- Data shown -
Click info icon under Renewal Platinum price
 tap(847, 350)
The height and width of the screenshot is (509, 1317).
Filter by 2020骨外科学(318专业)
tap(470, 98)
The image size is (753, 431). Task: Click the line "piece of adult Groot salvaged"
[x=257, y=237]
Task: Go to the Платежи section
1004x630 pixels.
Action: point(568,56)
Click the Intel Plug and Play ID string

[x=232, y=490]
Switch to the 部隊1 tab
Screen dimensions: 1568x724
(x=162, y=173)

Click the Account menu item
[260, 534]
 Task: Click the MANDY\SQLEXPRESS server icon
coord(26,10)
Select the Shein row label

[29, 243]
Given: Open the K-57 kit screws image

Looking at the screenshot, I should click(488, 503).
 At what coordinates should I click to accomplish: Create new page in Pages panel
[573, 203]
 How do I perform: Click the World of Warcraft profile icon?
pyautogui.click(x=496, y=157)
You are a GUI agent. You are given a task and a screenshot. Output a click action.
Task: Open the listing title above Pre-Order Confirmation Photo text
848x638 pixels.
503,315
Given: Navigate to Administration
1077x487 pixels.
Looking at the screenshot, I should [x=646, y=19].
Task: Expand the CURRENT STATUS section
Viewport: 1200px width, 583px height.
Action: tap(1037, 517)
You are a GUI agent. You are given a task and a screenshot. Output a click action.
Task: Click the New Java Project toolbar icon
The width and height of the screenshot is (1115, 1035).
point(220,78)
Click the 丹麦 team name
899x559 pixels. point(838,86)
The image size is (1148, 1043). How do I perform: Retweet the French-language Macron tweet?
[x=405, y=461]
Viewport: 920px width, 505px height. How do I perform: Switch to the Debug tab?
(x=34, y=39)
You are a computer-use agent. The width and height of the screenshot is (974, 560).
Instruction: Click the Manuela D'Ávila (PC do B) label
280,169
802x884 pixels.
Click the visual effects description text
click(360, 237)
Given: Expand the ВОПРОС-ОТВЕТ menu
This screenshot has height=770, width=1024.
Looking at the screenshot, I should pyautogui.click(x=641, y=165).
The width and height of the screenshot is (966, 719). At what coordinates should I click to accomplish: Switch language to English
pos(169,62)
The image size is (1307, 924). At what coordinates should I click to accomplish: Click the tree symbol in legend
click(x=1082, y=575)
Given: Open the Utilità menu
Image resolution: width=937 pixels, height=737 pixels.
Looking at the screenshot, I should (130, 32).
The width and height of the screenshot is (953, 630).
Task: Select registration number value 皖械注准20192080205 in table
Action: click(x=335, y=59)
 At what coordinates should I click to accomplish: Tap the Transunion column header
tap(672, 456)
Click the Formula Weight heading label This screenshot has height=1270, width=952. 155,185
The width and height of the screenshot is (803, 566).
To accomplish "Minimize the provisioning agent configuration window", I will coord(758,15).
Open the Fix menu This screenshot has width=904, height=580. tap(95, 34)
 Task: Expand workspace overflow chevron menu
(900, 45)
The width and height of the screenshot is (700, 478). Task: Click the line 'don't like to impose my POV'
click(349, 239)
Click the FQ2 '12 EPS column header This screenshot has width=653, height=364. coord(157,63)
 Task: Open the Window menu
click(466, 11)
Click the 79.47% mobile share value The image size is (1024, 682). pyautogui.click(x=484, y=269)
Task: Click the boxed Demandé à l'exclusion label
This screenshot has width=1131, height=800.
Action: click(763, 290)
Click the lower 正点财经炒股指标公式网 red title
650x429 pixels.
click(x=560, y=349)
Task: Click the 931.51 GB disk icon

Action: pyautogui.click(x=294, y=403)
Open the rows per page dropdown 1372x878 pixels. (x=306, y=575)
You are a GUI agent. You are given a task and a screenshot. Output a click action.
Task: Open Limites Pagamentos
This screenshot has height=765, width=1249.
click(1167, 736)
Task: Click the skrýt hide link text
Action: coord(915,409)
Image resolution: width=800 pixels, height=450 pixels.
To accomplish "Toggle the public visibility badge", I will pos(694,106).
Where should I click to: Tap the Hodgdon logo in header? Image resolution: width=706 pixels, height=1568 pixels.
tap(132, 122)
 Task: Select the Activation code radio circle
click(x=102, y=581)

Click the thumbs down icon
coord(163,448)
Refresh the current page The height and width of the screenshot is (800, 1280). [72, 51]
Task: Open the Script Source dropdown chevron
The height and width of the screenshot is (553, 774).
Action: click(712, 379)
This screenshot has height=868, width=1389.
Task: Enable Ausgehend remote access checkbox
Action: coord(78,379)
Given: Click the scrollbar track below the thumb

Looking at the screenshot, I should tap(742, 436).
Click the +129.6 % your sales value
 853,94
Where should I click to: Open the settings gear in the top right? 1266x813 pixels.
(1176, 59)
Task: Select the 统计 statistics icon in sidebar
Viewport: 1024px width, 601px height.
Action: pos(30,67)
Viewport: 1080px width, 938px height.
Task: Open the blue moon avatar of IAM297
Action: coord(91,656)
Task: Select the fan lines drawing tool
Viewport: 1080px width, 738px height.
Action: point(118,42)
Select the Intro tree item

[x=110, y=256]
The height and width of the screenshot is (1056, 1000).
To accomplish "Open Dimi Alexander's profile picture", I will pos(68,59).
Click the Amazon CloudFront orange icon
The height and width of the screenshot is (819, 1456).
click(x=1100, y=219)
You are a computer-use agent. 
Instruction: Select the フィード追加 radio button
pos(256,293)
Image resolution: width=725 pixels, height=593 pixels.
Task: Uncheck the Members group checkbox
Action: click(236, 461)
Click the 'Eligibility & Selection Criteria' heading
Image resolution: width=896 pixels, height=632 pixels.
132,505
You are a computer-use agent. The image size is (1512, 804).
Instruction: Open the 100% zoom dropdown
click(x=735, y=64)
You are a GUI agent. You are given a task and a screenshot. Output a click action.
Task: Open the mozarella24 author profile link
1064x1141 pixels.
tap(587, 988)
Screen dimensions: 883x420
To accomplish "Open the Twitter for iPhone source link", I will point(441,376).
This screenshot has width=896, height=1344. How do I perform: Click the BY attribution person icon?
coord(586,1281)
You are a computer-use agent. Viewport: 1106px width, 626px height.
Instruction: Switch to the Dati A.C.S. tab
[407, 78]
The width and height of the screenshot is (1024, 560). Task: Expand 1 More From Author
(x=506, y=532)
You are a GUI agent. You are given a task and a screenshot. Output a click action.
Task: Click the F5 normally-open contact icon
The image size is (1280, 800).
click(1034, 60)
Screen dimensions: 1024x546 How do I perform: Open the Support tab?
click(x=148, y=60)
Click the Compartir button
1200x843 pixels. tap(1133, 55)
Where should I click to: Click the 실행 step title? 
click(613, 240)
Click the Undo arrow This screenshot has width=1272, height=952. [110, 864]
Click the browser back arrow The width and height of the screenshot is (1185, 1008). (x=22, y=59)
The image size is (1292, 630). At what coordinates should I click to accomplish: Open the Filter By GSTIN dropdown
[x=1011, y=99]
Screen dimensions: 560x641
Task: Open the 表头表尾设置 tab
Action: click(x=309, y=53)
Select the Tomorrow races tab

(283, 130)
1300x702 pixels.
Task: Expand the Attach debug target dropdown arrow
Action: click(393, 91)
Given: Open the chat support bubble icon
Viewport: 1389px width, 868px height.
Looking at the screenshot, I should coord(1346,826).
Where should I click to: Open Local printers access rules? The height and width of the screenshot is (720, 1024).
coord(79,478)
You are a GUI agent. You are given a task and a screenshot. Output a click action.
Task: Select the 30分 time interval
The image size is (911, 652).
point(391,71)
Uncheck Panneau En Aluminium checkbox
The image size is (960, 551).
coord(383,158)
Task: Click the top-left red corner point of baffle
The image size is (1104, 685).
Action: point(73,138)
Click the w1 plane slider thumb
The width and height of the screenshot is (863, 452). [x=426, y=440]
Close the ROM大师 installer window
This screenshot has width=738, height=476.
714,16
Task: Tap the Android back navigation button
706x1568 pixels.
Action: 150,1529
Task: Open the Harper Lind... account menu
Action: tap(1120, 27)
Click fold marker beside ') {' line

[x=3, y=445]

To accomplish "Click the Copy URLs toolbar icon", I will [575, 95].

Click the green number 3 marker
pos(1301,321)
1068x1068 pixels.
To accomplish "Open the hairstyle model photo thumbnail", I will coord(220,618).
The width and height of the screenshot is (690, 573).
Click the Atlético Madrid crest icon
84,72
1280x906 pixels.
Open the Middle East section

- Work instruction -
Copy out word for word each line of the listing, from the very first line down to the line containing "Task: Go to the Платежи section", and stop after that line.

- Written answer -
Click info icon under Renewal Platinum price
 tap(847, 350)
The height and width of the screenshot is (509, 1317).
Filter by 2020骨外科学(318专业)
tap(470, 98)
The image size is (753, 431). Task: Click the line "piece of adult Groot salvaged"
[x=257, y=237]
Task: Go to the Платежи section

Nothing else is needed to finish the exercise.